PRINCIPAL DUTIES AND RESPONSIBILITIES for an AREA DIRECTOR
- Leadership: Mentors all positions within his/her operational area to ensure a high level of engagement and success. Maintains availability for the development of all operational personnel.
- Maintain Culture: Support, reinforce, and align decisions with Creole Cuisine’s unique Culture.
- Operational Assistance: Assists GMs to ensure restaurants are delivering an exceptional Guest Experience and financial profitability.
- Training and Development: Trains and develops GMs; manages career expectations for the leadership team; clearly conveys standards.
- Manage Strategic Initiatives: Understands, defines, and delivers the purpose, requirements, and desired results of all Company programs.
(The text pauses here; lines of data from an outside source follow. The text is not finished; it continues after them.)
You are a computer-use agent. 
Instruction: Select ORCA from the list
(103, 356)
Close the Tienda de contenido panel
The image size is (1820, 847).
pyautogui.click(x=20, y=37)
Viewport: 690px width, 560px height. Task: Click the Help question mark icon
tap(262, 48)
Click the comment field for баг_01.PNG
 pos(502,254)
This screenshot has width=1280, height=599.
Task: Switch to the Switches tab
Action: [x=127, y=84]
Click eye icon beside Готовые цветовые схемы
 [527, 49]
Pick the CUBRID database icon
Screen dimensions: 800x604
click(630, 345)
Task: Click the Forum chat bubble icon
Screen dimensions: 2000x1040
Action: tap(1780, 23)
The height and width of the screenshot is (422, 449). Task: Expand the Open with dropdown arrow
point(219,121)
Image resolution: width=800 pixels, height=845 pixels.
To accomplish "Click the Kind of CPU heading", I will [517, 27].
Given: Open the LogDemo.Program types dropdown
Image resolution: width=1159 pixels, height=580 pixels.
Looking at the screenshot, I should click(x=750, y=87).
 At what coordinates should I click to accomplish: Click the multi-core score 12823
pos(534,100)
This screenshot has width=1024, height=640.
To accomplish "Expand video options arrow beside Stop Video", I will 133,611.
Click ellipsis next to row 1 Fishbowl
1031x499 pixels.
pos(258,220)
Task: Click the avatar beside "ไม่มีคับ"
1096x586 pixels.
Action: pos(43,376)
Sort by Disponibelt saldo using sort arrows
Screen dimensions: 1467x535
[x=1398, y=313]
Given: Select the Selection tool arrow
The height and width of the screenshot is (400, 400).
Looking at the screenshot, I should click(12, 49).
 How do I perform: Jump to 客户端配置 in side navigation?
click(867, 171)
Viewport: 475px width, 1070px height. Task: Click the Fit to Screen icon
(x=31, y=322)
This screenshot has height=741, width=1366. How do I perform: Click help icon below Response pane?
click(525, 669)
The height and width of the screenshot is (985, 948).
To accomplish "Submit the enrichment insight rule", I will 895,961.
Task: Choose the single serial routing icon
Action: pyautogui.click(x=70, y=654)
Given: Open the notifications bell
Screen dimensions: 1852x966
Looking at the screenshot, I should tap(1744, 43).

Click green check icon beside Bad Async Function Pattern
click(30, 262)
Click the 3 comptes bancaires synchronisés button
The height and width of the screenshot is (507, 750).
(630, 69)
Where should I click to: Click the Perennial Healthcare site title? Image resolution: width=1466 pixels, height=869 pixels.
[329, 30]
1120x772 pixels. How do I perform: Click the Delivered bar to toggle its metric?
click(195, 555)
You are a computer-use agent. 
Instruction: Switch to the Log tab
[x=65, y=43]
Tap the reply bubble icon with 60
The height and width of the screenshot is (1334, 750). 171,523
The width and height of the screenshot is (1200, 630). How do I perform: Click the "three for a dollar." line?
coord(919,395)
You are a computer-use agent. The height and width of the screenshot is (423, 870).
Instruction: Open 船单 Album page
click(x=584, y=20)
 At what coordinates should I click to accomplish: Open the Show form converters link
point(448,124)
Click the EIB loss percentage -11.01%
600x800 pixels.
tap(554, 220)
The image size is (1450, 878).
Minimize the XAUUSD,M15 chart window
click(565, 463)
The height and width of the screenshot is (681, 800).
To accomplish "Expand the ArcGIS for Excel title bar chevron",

Leads area in the execution of these programs. Directly accountable to develops strategies & directs support of restaurant marketing, training/talent, and recruiting functions.
- Develops and Manages Business Planning Processes: Works with the GMs to develop, implement, and manage a business plan for restaurants; analyzes external and internal environments to detect where improvements may be made and how those changes should be implemented.
- Financial Accountability: Maintains full responsibility for financial performance directly impacting area restaurant operations. Oversees the financial performance of his/her team of ADs; performs financial analysis of individual restaurants and the district; makes recommendations for improvements. Accountable to all aspects of the restaurant EBITDA – budget planning, management, and performance.
- Financial Analysis: Analyzes business trends and financial data to assess and improve area performance, both operationally and financially.
QUALIFICATIONS for a AREA DIRECTOR
- High School Diploma or GED required College Degree preferred
- For external hire, minimum of 12 months of multi-unit management with a proven record of success required, preferably in casual dining.
- Experience in an organization where he/she had specific career progression
- Knowledge and skills in analyzing profit and loss statements and overall financial performance of the store
- Knowledge and skills in staffing with a proven record of results
- Knowledge of Labor Laws
- Local store marketing experience preferred
- Proficient in a variety of technology systems, especially Microsoft Office (Word, Excel, Outlook, PowerPoint), Posi Touch (POS), Compeat, Hot Schedules, and able to adapt to new systems easily
ADDITIONAL REQUIREMENTS for an AREA DIRECTOR
The intellectual and physical demands described below are representative of what must be met by a team member to successfully perform the essential functions of this job. Reasonable accommodations may be made to enable team members with disabilities to perform the essential functions.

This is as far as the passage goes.